Vulnerabilidad crítica en cPanel y WHM

¿Qué ha ocurrido?

El pasado 28 de abril de 2026, cPanel publicó actualizaciones de seguridad para corregir un problema que afecta a múltiples rutas de autenticación y que podría permitir a un atacante obtener acceso no autorizado al software del panel de control.

La gravedad del asunto es notable: el problema afecta a todas las versiones soportadas actualmente. Aunque cPanel no ha divulgado detalles técnicos sobre la naturaleza exacta del fallo, la compañía de registro de dominios y alojamiento web Namecheap describió el problema como un exploit en el proceso de autenticación que podría permitir el acceso no autorizado al panel de control.

Versiones que incluyen el parche

El problema ha sido corregido en las siguientes versiones: 11.110.0.97, 11.118.0.63, 11.126.0.54, 11.132.0.29, 11.134.0.20 y 11.136.0.5.

Si tu servidor ejecuta una versión anterior o fuera del soporte activo, cPanel ha recalcado que es muy recomendable trabajar en su actualización lo antes posible, ya que también podría estar afectado.

¿Qué medidas se han adoptado en el sector?

La respuesta de los proveedores de hosting ha sido inmediata. Como medida de precaución, Namecheap aplicó una regla de cortafuegos para bloquear el acceso a los puertos TCP 2083 y 2087, lo que restringió temporalmente el acceso de sus clientes a las interfaces de cPanel y WHM hasta que el parche oficial pudo ser desplegado.

A fecha del 29 de abril de 2026, el equipo de soporte de Namecheap confirmó que la corrección había sido aplicada en sus servidores Reseller, Stellar Business y el resto de su infraestructura.

Contexto: ¿Por qué es especialmente sensible esta vulnerabilidad?

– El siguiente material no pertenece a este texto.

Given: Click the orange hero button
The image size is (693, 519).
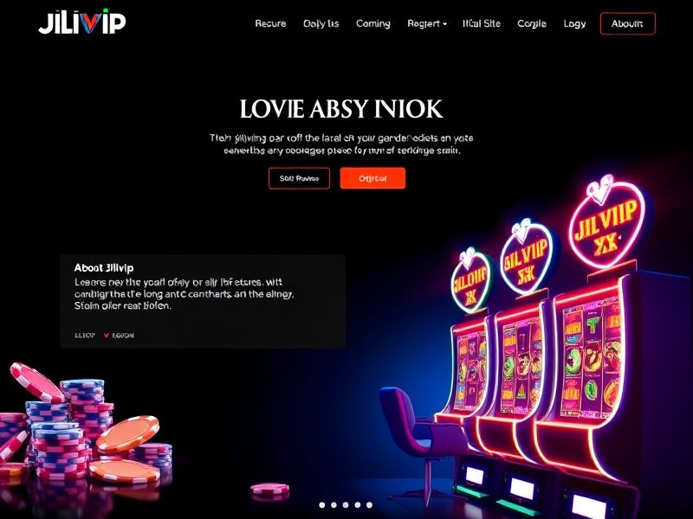Looking at the screenshot, I should [x=372, y=178].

cPanel y WHM son dos de las herramientas de administración de servidores web más extendidas en el mundo. Una vulnerabilidad en su sistema de autenticación es particularmente crítica porque un atacante que logre explotarla podría ganar control total sobre el servidor afectado: acceder a todos los sitios web alojados, bases de datos, cuentas de correo y configuraciones de red, sin necesidad de credenciales válidas.

La combinación de una superficie de ataque muy amplia (millones de servidores utilizan cPanel en todo el mundo) con la ausencia de detalles técnicos públicos —que inicialmente puede parecer una ventaja para los defensores— también incrementa el riesgo: los actores maliciosos con acceso a la vulnerabilidad pueden explotarla de forma silenciosa antes de que los administradores la parcheen.

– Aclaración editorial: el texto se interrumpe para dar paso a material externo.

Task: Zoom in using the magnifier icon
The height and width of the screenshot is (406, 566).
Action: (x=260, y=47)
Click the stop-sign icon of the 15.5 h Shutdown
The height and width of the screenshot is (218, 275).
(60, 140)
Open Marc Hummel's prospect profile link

Recomendaciones para los equipos de TI y seguridad

Dado el impacto potencial de esta vulnerabilidad, desde el equipo de seguridad recomendamos tomar las siguientes medidas con carácter urgente:

1. Verificar la versión de cPanel en todos los servidores bajo gestión. Identificar qué servidores propios o de clientes utilizan cPanel/WHM y confirmar si se encuentran en una versión afectada.

2. Aplicar el parche de forma inmediata. Actualizar a alguna de las versiones corregidas publicadas por cPanel. Las actualizaciones automáticas de cPanel deberían haberse ejecutado ya en la mayoría de instalaciones con configuración estándar, pero conviene verificarlo manualmente.

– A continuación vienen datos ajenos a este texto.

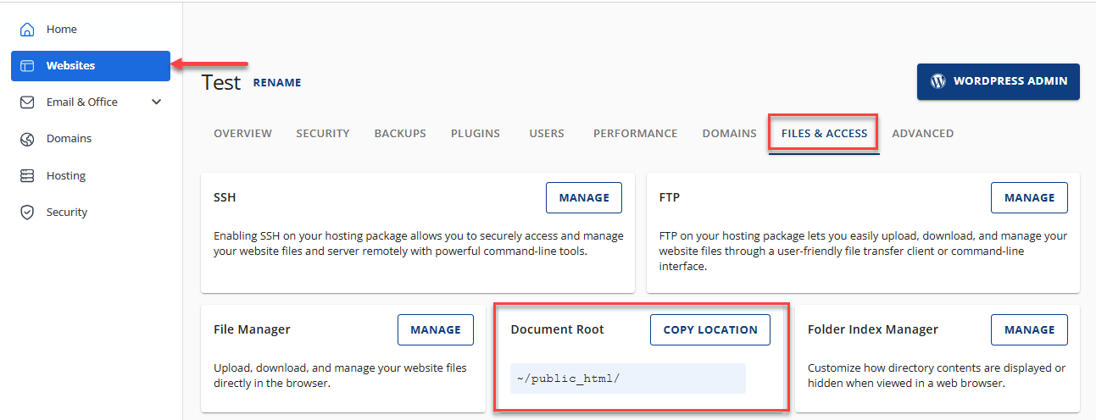Click the WordPress logo icon
The image size is (1096, 420).
pyautogui.click(x=937, y=81)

3. Revisar los logs de acceso. Aunque no existen indicadores de compromiso (IoCs) públicos por el momento, es recomendable revisar los registros de autenticación de los puertos 2083 y 2087 en busca de accesos anómalos, especialmente de IPs desconocidas o inusuales.

4. Restringir el acceso a los paneles de administración. Si no estaba ya implementado, valorar la aplicación de reglas de cortafuegos para limitar el acceso a los puertos de gestión de cPanel (2083, 2087) únicamente a rangos de IP de confianza o a través de VPN.

5. Activar autenticación de doble factor (2FA). Para todos los accesos a cPanel y WHM, si no está ya habilitado.

6. Mantenerse informado. cPanel puede publicar información técnica adicional en los próximos días. Seguir la página oficial de avisos de seguridad de cPanel es clave para adaptar la respuesta si aparecen nuevos detalles o IoCs.

Conclusión

Esta vulnerabilidad sirve como recordatorio de la importancia de mantener una política rigurosa de gestión de parches, especialmente en infraestructuras críticas como los paneles de administración de servidores. La velocidad de respuesta ante este tipo de incidentes marca la diferencia entre una actualización rutinaria y una brecha de seguridad.